- O governo dos Estados Unidos recorre de decisão que considerou ilegítimas as tarifas globais de 10% impostas em fevereiro, segundo fontes oficiais.
- O Tribunal de Comércio Internacional suspendeu as tarifas para três importadores: duas pequenas empresas e o Estado de Washington.
- A decisão, por dois votos a um, entendeu que a Seção 122 da Lei de Comércio de 1974 não aborda déficits comerciais gerados quando há mais importações do que exportações.
- O presidente Donald Trump atribuiu a responsabilização a dois juízes radicais de esquerda pela decisão do tribunal.

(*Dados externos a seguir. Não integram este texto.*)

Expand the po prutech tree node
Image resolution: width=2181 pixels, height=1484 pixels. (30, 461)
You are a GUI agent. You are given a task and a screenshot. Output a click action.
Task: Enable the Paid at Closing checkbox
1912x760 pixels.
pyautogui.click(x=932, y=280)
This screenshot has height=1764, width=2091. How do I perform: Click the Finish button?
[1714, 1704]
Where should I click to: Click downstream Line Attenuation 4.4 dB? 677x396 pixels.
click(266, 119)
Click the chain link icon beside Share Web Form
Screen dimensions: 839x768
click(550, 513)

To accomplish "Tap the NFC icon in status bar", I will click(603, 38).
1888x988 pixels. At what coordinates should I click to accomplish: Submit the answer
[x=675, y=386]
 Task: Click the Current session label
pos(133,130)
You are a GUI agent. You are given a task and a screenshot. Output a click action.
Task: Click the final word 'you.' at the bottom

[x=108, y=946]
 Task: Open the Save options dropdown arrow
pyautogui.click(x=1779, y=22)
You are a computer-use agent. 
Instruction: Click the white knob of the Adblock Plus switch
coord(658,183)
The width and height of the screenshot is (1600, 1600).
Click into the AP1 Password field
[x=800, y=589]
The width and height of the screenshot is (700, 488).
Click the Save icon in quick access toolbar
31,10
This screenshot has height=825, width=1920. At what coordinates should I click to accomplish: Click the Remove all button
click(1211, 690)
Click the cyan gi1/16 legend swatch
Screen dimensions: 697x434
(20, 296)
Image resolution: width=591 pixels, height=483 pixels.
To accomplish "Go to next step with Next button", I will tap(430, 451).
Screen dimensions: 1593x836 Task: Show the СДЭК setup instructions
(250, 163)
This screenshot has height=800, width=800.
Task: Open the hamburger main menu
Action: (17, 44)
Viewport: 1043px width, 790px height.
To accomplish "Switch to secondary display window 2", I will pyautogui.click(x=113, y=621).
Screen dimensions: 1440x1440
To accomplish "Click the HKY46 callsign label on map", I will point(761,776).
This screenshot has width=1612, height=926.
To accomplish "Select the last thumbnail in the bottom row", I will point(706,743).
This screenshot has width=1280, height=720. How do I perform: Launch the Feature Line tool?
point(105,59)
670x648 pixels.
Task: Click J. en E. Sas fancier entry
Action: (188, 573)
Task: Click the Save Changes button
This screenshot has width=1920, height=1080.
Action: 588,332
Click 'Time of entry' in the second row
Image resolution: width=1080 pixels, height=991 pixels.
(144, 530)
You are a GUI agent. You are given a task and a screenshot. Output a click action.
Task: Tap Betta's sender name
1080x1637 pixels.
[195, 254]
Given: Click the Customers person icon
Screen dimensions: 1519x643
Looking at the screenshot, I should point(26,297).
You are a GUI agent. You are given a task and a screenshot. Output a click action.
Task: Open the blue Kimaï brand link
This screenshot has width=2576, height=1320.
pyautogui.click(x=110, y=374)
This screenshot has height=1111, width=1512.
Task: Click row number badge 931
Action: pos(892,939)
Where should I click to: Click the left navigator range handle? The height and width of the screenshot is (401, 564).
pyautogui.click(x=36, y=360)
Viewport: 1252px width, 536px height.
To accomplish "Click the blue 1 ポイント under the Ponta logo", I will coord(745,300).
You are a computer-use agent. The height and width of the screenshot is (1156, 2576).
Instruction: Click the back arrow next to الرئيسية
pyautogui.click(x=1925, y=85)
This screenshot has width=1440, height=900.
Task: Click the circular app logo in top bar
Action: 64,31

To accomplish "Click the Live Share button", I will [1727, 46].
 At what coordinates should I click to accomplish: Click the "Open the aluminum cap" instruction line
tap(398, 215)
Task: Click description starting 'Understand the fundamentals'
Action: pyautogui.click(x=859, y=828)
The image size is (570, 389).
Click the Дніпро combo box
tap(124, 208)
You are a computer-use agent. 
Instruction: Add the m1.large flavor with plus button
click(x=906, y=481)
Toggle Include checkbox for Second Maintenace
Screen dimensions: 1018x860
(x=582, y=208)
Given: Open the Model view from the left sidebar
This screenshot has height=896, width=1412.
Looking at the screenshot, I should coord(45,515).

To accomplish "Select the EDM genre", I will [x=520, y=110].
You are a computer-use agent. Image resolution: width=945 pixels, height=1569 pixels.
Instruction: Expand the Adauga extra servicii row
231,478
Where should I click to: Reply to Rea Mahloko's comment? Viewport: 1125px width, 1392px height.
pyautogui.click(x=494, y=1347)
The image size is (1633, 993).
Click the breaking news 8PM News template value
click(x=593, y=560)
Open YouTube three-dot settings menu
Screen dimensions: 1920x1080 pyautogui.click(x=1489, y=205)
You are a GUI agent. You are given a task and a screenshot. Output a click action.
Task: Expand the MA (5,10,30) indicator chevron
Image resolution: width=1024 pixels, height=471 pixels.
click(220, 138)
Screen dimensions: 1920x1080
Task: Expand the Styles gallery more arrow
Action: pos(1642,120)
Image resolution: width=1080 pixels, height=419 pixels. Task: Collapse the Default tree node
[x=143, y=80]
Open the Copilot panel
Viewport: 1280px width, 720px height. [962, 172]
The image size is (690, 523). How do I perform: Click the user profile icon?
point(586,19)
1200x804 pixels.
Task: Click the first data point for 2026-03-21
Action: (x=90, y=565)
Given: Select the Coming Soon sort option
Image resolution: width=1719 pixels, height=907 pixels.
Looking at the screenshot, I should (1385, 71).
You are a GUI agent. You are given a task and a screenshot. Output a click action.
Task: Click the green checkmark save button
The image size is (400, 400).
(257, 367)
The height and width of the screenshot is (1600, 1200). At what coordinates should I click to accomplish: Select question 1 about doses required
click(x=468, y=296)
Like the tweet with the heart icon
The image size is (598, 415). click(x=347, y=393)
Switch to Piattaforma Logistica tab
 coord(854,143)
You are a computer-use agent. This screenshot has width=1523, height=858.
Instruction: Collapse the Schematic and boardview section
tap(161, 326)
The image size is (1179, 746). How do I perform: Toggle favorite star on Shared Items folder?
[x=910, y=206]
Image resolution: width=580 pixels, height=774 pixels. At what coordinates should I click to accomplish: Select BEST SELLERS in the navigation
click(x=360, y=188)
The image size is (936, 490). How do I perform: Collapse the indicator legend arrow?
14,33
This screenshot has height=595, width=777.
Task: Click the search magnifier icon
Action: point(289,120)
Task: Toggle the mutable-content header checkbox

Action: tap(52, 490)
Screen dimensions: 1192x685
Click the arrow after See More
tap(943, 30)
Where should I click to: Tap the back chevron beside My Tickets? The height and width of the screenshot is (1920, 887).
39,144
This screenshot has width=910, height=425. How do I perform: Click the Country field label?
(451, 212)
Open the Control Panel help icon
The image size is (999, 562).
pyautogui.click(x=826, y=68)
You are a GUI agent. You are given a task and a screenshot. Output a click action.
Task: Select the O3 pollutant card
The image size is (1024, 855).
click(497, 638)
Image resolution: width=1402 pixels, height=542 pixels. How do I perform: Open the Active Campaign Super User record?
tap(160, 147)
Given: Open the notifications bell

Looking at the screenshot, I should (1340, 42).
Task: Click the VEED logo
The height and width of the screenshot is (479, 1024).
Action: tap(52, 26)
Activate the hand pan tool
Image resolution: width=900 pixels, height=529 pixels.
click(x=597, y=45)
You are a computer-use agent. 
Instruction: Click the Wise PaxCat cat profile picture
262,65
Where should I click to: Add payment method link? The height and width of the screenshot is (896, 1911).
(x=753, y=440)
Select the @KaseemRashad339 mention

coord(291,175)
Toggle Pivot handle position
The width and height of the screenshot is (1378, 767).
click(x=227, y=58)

- A medida permanece em análise com a expiração prevista em cerca de dois meses, em meio a tensões comerciais antes de reunião com o líder chinês Xi Jinping em Pequim, e num contexto de ações judiciais sobre reembolsos de tarifas.
O governo de Donald Trump recorreu nesta sexta-feira (8) de uma decisão judicial que considerou injustificadas as tarifas globais de 10% impostas em fevereiro, sob a justificativa de basear-se na lei de comércio de décadas passadas. O recurso foi apresentado após a decisão do Tribunal de Comércio Internacional dos EUA.
Na véspera, o tribunal bloqueou as tarifas para três importadores que entraram com a ação: duas pequenas empresas e o Estado de Washington. A decisão foi tomada por 2 votos a 1, apontando que a Seção 122 da Lei de Comércio de 1974 não resolves déficits comerciais causados pela diferença entre importações e exportações dos EUA.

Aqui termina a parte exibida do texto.